INFORMATION PROVIDED below:

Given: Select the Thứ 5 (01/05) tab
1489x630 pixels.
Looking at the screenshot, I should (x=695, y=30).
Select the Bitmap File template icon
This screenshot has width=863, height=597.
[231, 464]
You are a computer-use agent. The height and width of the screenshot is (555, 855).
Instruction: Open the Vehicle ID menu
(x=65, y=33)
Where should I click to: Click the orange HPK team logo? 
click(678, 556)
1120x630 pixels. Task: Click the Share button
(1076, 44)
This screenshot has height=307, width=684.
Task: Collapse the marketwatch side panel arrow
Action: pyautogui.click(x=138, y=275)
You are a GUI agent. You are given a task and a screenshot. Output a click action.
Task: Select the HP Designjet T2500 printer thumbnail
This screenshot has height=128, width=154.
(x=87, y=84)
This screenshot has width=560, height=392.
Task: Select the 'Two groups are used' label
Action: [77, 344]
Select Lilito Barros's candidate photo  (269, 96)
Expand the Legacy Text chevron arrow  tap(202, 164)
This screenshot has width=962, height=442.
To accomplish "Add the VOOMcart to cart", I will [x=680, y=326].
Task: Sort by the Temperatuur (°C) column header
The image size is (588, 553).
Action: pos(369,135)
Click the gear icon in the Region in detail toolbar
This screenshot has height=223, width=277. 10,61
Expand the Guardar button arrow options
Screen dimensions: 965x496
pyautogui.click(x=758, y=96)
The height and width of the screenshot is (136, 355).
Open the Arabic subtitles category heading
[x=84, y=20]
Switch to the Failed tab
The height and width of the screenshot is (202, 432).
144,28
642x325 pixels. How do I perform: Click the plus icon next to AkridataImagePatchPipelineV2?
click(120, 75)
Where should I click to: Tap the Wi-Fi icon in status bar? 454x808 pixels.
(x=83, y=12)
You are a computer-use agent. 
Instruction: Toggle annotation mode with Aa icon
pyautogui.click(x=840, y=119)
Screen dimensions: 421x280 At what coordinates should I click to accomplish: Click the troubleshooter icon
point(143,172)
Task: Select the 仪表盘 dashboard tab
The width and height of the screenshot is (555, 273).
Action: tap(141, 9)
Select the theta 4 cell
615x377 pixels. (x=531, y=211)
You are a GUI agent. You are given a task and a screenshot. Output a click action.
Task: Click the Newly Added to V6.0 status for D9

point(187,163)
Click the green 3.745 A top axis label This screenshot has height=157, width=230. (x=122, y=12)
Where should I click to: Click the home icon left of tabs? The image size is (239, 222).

End of INFORMATION PROVIDED.

### [PROBLEM REQUIREMENTS]
Return the whole listing exactly.

### [ANSWER TO THE EXERCISE]
Given: Select the Thứ 5 (01/05) tab
1489x630 pixels.
Looking at the screenshot, I should (x=695, y=30).
Select the Bitmap File template icon
This screenshot has width=863, height=597.
[231, 464]
You are a computer-use agent. The height and width of the screenshot is (555, 855).
Instruction: Open the Vehicle ID menu
(x=65, y=33)
Where should I click to: Click the orange HPK team logo? 
click(678, 556)
1120x630 pixels. Task: Click the Share button
(1076, 44)
This screenshot has height=307, width=684.
Task: Collapse the marketwatch side panel arrow
Action: pyautogui.click(x=138, y=275)
You are a GUI agent. You are given a task and a screenshot. Output a click action.
Task: Select the HP Designjet T2500 printer thumbnail
This screenshot has height=128, width=154.
(x=87, y=84)
This screenshot has width=560, height=392.
Task: Select the 'Two groups are used' label
Action: [77, 344]
Select Lilito Barros's candidate photo  (269, 96)
Expand the Legacy Text chevron arrow  tap(202, 164)
This screenshot has width=962, height=442.
To accomplish "Add the VOOMcart to cart", I will [x=680, y=326].
Task: Sort by the Temperatuur (°C) column header
The image size is (588, 553).
Action: pos(369,135)
Click the gear icon in the Region in detail toolbar
This screenshot has height=223, width=277. 10,61
Expand the Guardar button arrow options
Screen dimensions: 965x496
pyautogui.click(x=758, y=96)
The height and width of the screenshot is (136, 355).
Open the Arabic subtitles category heading
[x=84, y=20]
Switch to the Failed tab
The height and width of the screenshot is (202, 432).
144,28
642x325 pixels. How do I perform: Click the plus icon next to AkridataImagePatchPipelineV2?
click(120, 75)
Where should I click to: Tap the Wi-Fi icon in status bar? 454x808 pixels.
(x=83, y=12)
You are a computer-use agent. 
Instruction: Toggle annotation mode with Aa icon
pyautogui.click(x=840, y=119)
Screen dimensions: 421x280 At what coordinates should I click to accomplish: Click the troubleshooter icon
point(143,172)
Task: Select the 仪表盘 dashboard tab
The width and height of the screenshot is (555, 273).
Action: tap(141, 9)
Select the theta 4 cell
615x377 pixels. (x=531, y=211)
You are a GUI agent. You are given a task and a screenshot. Output a click action.
Task: Click the Newly Added to V6.0 status for D9

point(187,163)
Click the green 3.745 A top axis label This screenshot has height=157, width=230. (x=122, y=12)
Where should I click to: Click the home icon left of tabs? The image size is (239, 222).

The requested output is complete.